Excerpt from a dataset:

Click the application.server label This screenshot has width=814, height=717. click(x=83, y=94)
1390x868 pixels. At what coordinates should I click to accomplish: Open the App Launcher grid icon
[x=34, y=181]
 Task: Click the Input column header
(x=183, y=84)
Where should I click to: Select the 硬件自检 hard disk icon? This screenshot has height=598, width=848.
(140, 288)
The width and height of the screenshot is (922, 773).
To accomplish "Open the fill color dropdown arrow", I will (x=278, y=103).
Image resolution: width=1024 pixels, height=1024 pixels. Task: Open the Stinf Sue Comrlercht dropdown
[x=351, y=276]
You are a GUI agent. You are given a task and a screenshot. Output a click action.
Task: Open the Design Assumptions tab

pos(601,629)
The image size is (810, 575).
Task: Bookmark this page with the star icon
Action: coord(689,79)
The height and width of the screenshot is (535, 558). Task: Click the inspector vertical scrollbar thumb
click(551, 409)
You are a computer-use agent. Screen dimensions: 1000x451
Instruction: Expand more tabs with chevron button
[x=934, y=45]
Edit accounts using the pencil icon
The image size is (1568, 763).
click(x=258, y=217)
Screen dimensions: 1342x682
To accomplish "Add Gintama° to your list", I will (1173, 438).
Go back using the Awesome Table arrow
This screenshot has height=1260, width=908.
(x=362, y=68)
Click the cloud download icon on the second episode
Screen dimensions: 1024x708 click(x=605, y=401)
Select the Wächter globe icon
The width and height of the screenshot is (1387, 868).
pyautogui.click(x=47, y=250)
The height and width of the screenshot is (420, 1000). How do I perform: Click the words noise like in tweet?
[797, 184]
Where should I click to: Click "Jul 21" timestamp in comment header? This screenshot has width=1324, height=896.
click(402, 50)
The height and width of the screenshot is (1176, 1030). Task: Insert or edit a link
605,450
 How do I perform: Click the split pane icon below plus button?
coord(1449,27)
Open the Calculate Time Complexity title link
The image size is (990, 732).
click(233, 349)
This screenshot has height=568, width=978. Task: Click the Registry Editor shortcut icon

EXERCISE:
Locate every line in the material above that contains the word "with" and copy each of those lines.

THE SOLUTION:
Task: Bookmark this page with the star icon
Instruction: Expand more tabs with chevron button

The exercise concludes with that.